Researchers have found that various selective serotonin reuptake inhibitors can be administered to control hot flashes. The compounds control the severity of flashes in around 60% of women.

Vaginal Lubricants

To prevent dryness in the vagina, women are advised to utilize non-hormonal gels or creams.

early menopause

Having Children in the Post-Menopausal Stage

Being in the menopausal stage should not be a deterrent to having children. Some menopausal women still desire to have children but lack the knowledge of how to do so. There are various options for women who hope to expand their families, such as egg donation, adoption, or having surrogate mothers bear children.

Additionally, some fertility specialists from a fertility clinic are adept at helping women at the post-menopausal stage to bear children. In vitro fertilization (IVF) is an effective procedure that allows women to have children. Doctors can advise on the impact of one’s age and health on the chance of success or failure of the IVF procedures.

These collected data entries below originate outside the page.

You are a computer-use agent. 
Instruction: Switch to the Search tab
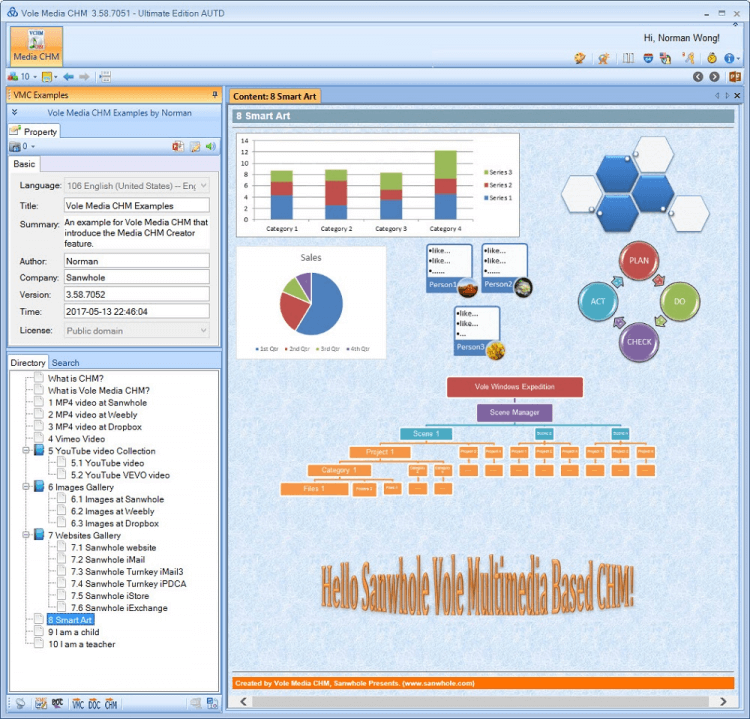click(x=66, y=363)
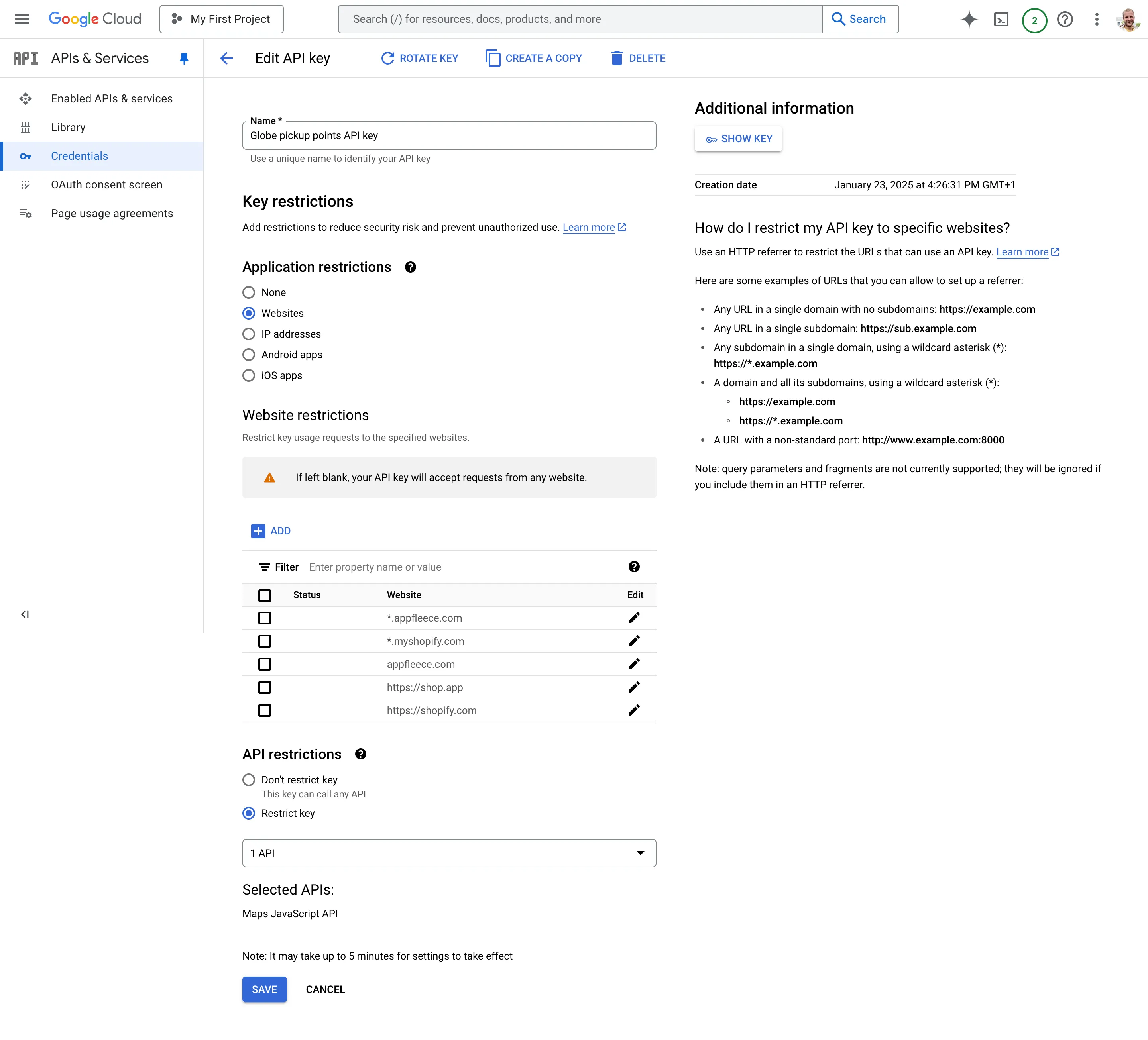The height and width of the screenshot is (1040, 1148).
Task: Select the IP addresses radio option
Action: (x=249, y=334)
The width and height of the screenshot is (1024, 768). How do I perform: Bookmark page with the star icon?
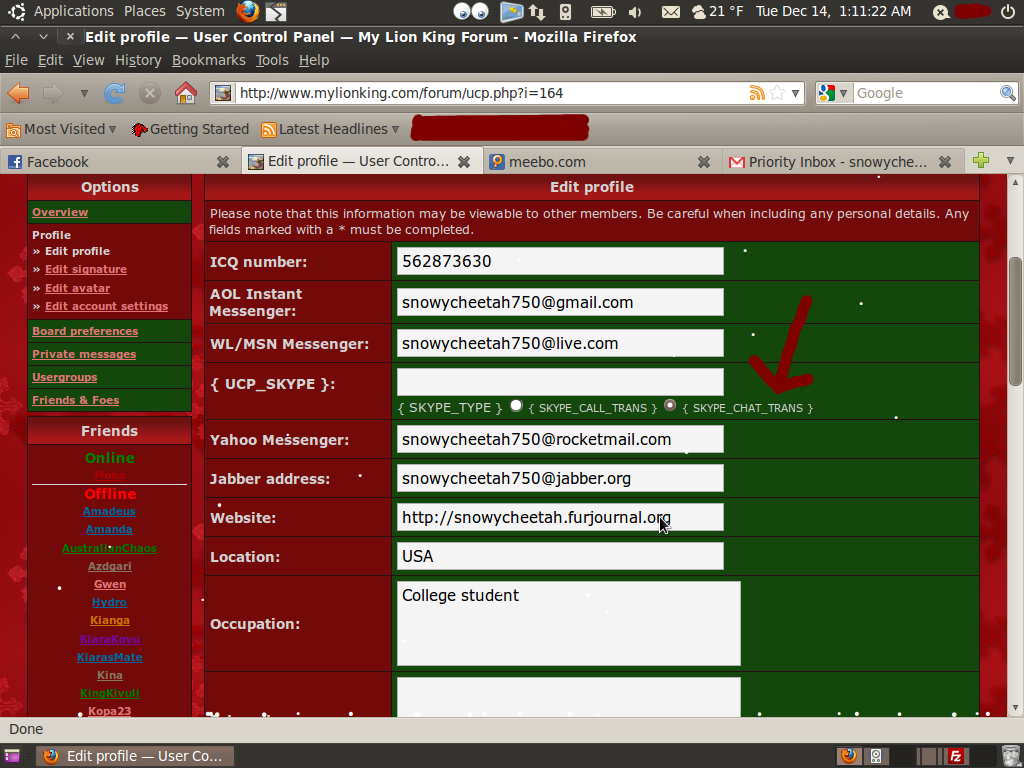[x=777, y=93]
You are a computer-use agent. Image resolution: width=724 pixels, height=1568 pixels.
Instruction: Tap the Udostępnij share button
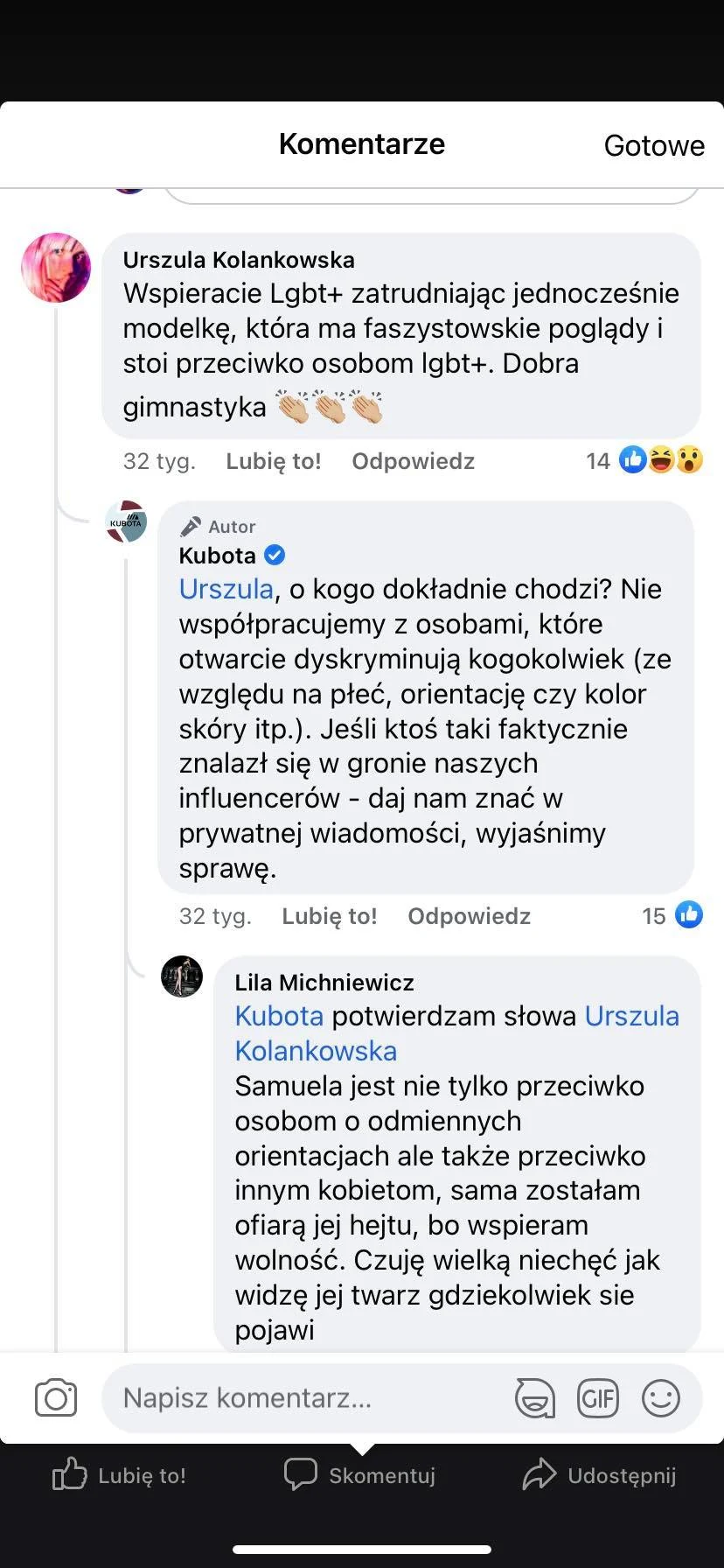(x=600, y=1475)
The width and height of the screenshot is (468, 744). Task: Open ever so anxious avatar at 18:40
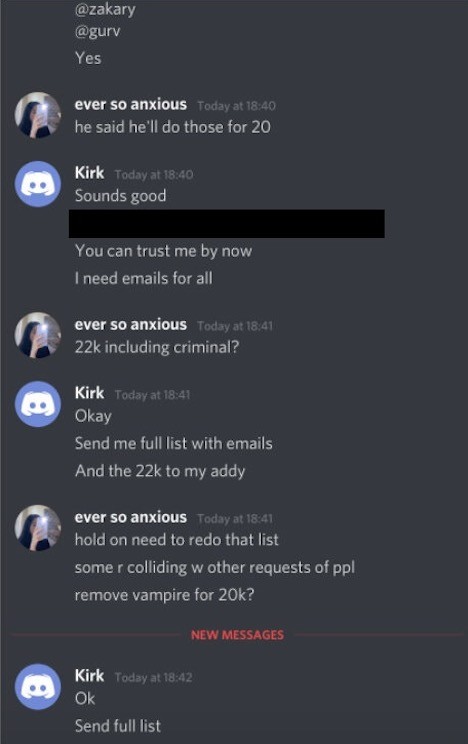pos(38,115)
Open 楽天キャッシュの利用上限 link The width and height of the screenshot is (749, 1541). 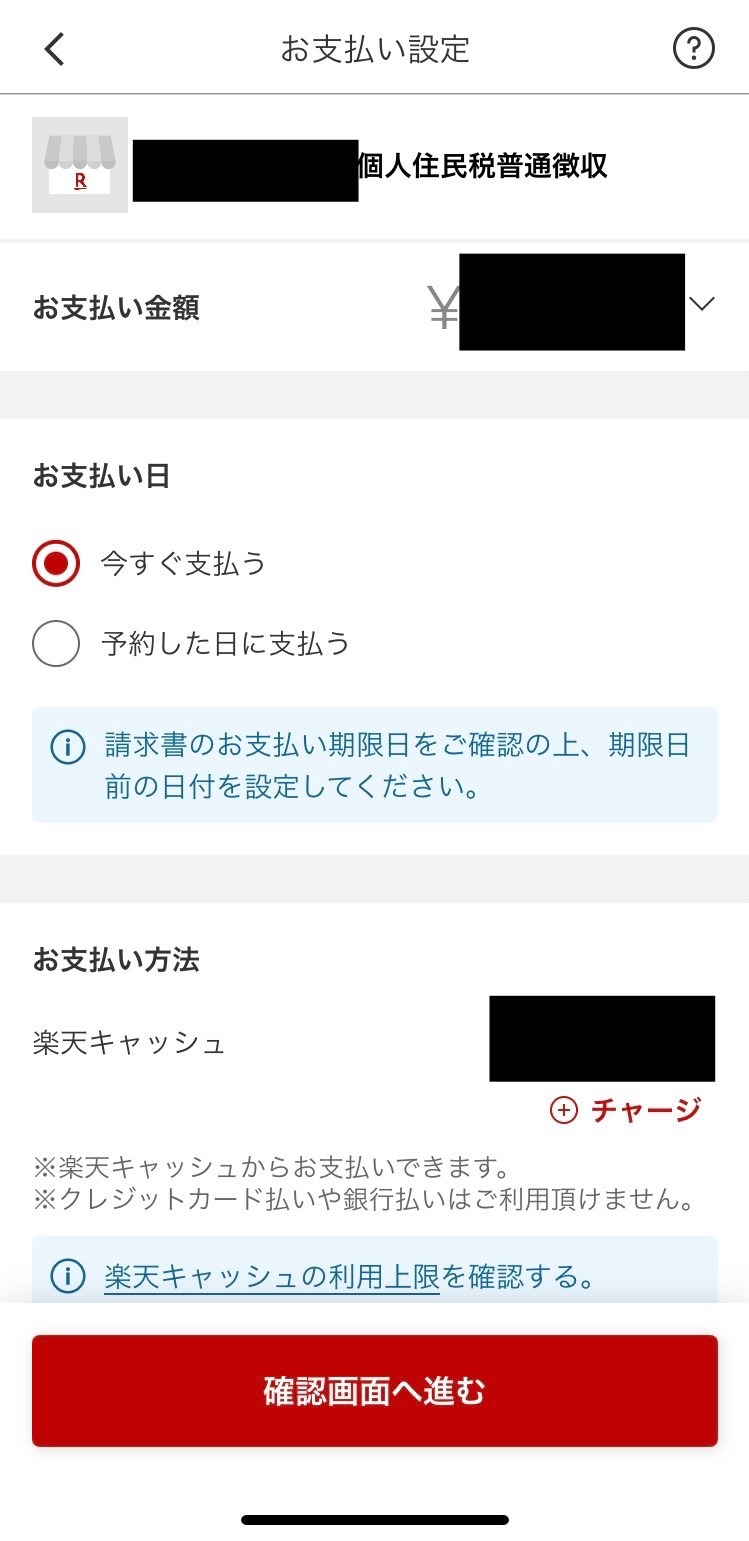click(x=272, y=1277)
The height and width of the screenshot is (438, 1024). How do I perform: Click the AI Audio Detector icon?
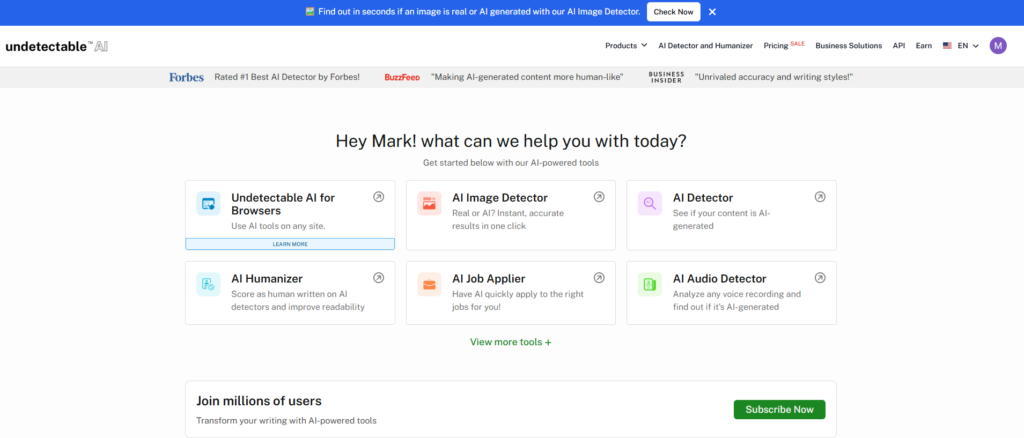650,284
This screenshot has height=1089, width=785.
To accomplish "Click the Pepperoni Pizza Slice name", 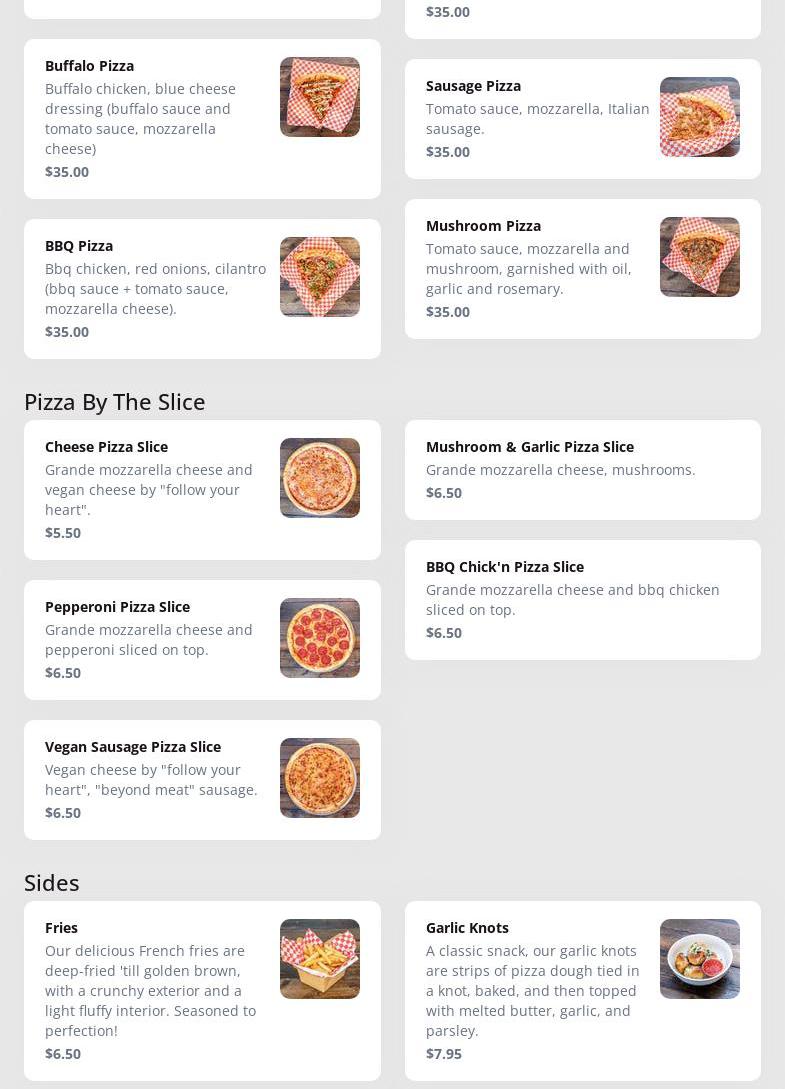I will [117, 607].
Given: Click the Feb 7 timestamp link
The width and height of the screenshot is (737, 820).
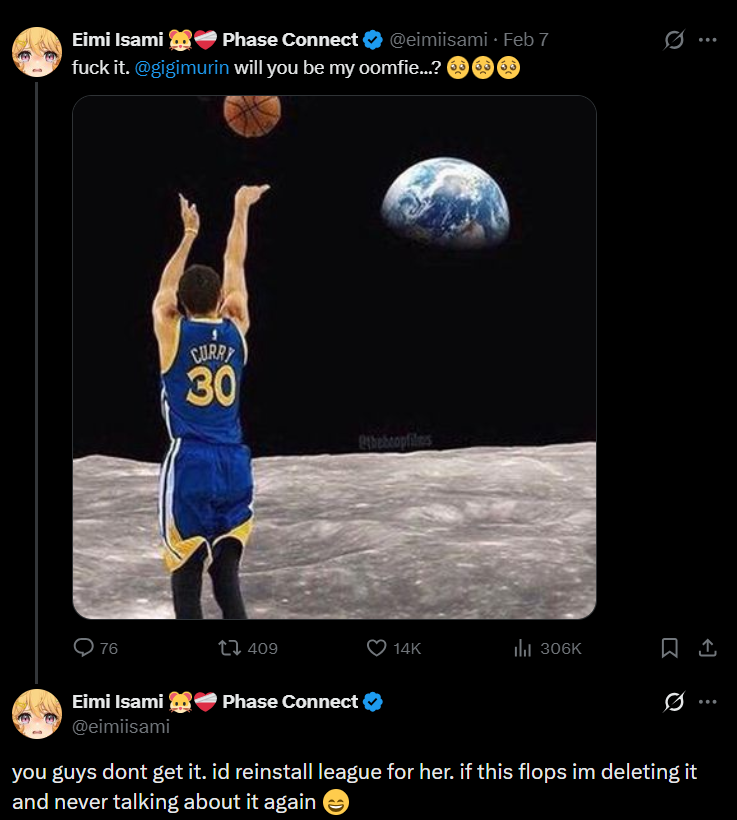Looking at the screenshot, I should tap(526, 40).
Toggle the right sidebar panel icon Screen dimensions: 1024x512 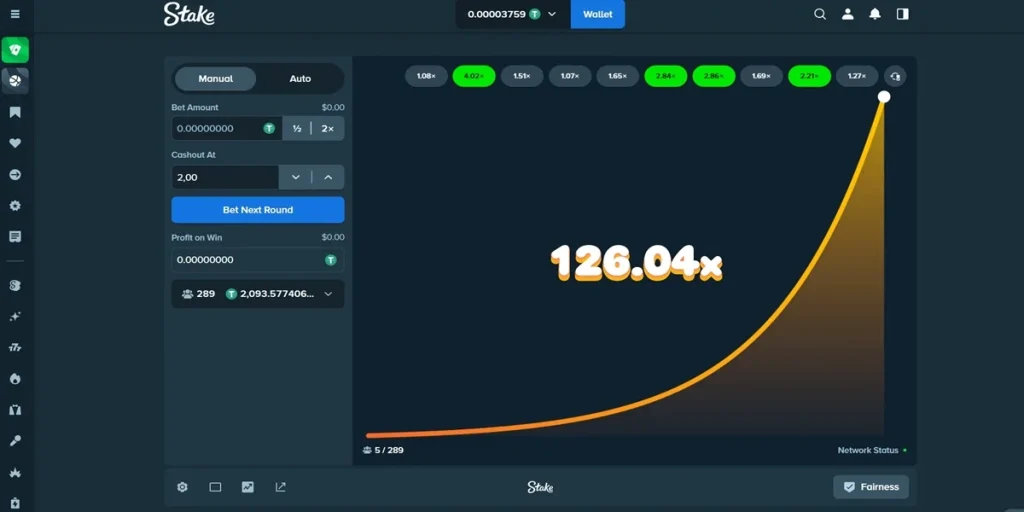903,14
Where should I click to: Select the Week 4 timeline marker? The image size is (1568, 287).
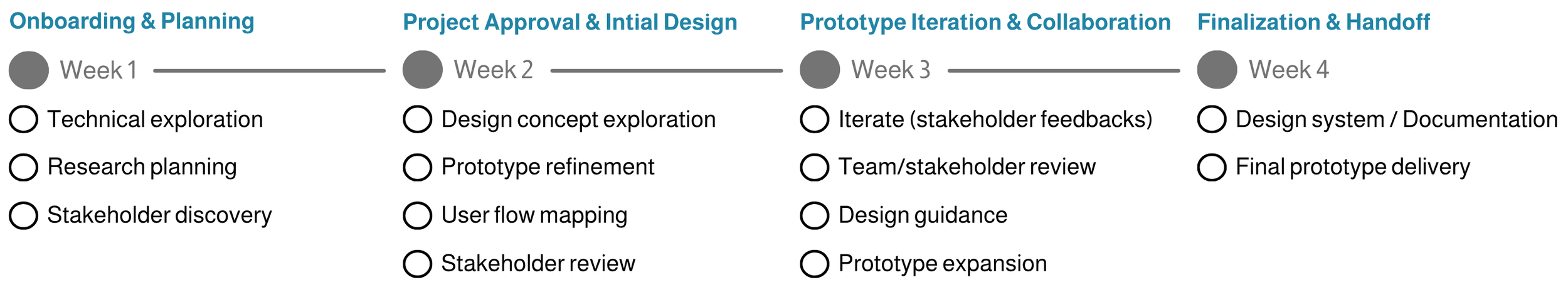click(1217, 70)
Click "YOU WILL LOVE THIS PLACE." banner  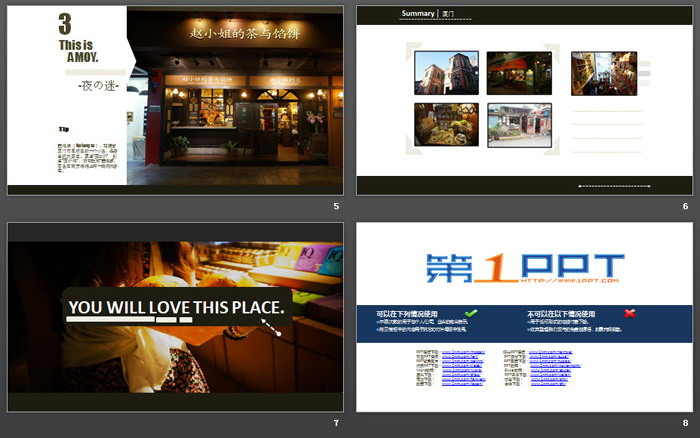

In conclusion, the condition is neither a death sentence nor a life-debilitating condition. Some mitigate the symptoms with self-care and a positive mindset. Adopting healthy lifestyles to prevent the disease’s occurrence and alleviate the discomfort associated with the condition is imperative. For example, eating a diet rich in calcium and vitamin D can improve bone health in postmenopausal. Maintaining a healthy weight relieves symptoms such as hot flashes and night sweats. In addition, eating fruits and vegetables and maintaining an active life can help one steer clear of diseases associated with the condition, such as heart disease and osteoporosis. Early menopause should not be a constraint to a high-quality life.